C’est souvent dans les dernières lignes droites d’un mandat que se jouent les plus gros coups de poker.
Le 11 décembre dernier, le Conseil Municipal de Louhans a validé un projet qui ne laisse personne indifférent : la réhabilitation totale du Cinéma (l’ex-Eden).
L’enveloppe donne le vertige : 2,8 millions d’euros.
Pour une ville de notre taille, c’est un investissement colossal. C’est un acte de foi.
Mais le diable se niche dans les détails de la délibération.

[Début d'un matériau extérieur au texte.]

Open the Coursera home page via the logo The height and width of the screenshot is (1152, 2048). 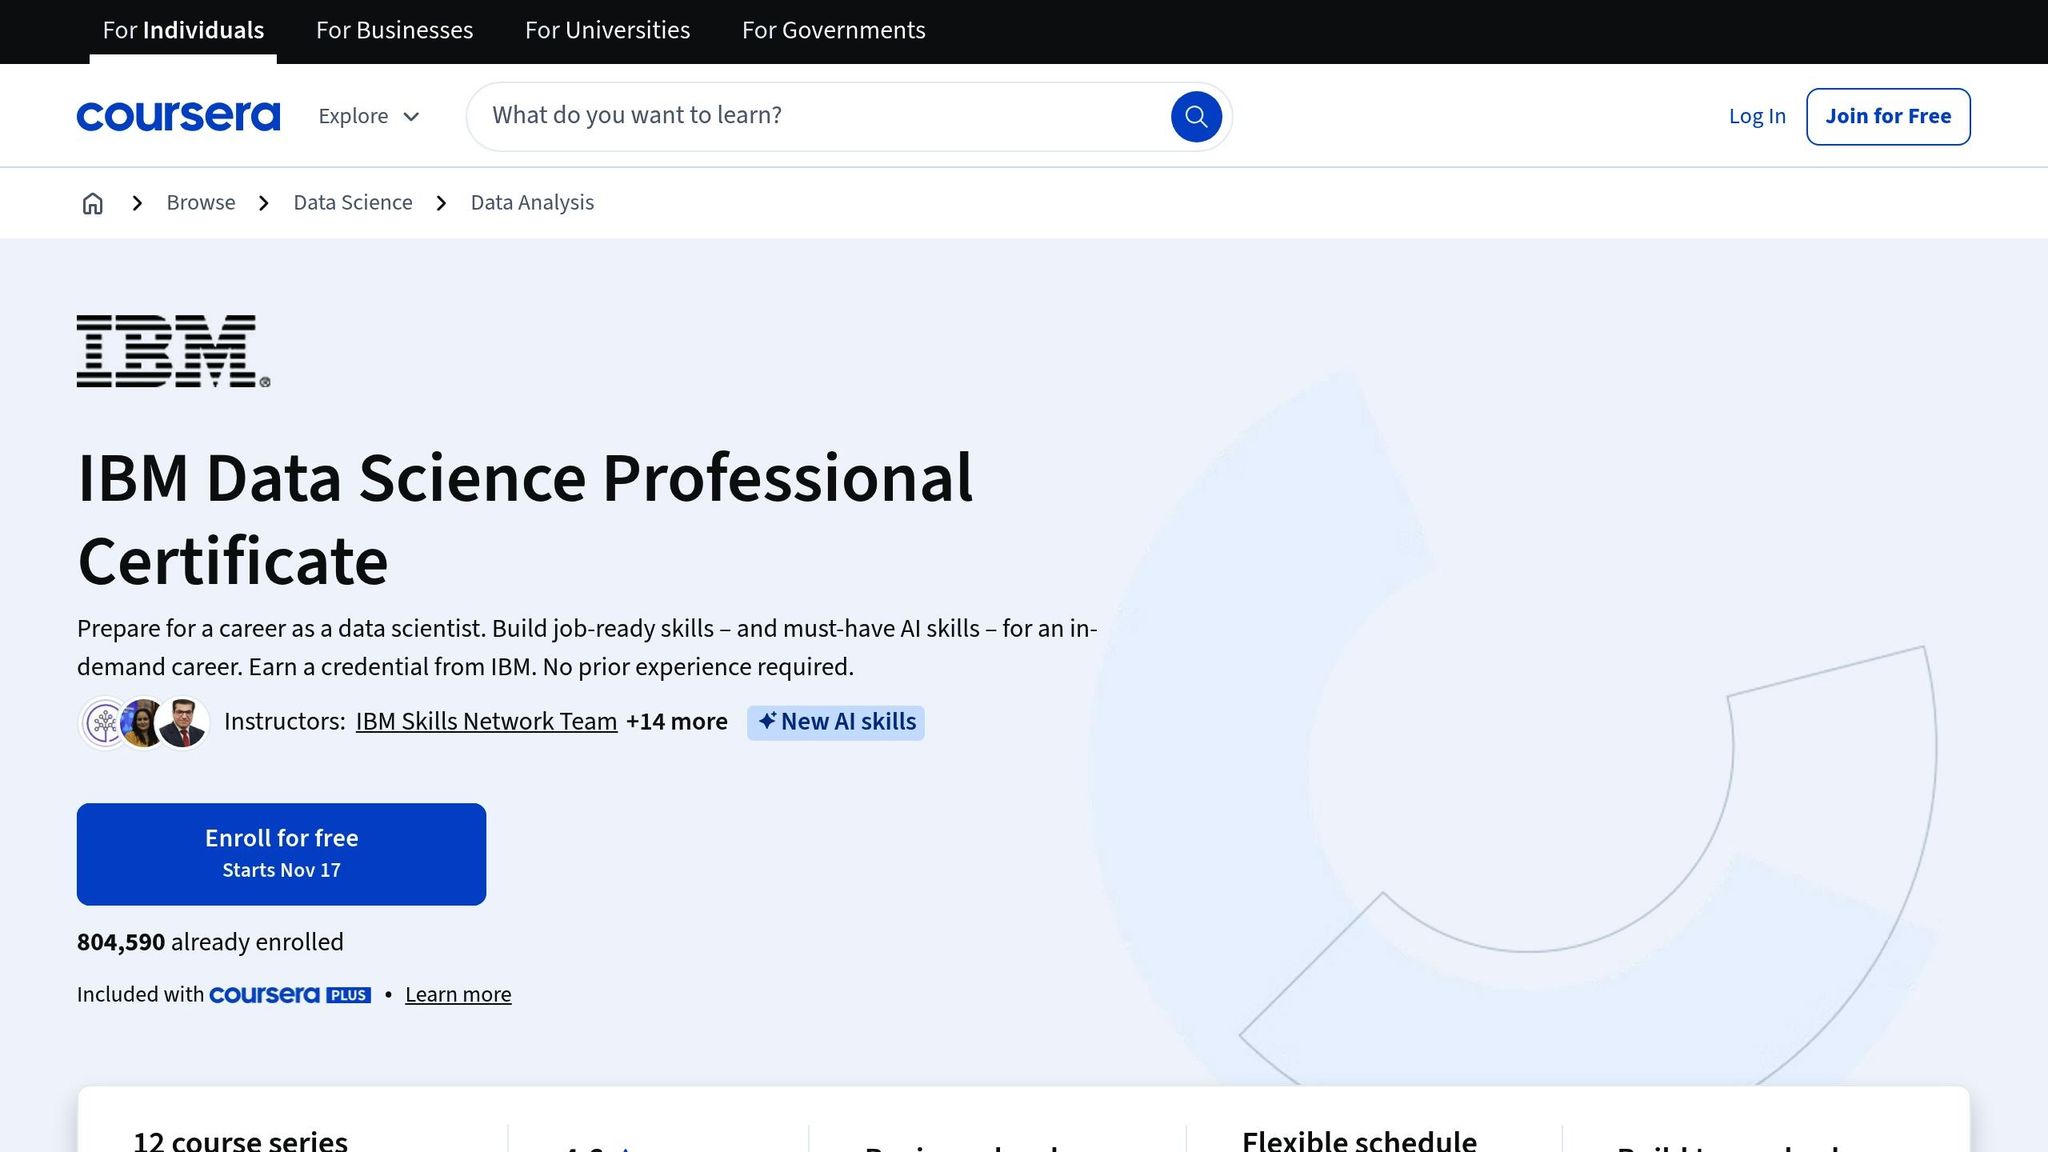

Le projet acte une transformation radicale de notre rapport à la culture. Fini le cinéma de masse. On passe de 432 fauteuils à 266. On sacrifie la quantité pour le « confort » et l’accessibilité. C’est un aveu lucide, mais mélancolique : à l’heure de Netflix, on ne va plus au cinéma pour s’entasser, mais pour vivre une expérience « Premium » que le canapé ne peut pas offrir.
Politiquement, le sujet est électrique.
À quelques mois des urnes (mars 2026), ce vote n’a pas fait l’unanimité (1 voix contre, 5 abstentions). L’opposition marque son territoire. Est-ce le projet de trop ? Ou au contraire, est-ce l’outil indispensable pour que le centre-ville ne meure pas une fois les magasins fermés ?
Ce chantier est un pari sur l’avenir social de Louhans. C’est affirmer qu’en 2026, il est encore vital de sortir de chez soi pour regarder un film ensemble, dans le noir.

Reste à savoir si les électeurs, eux, valideront le scénario.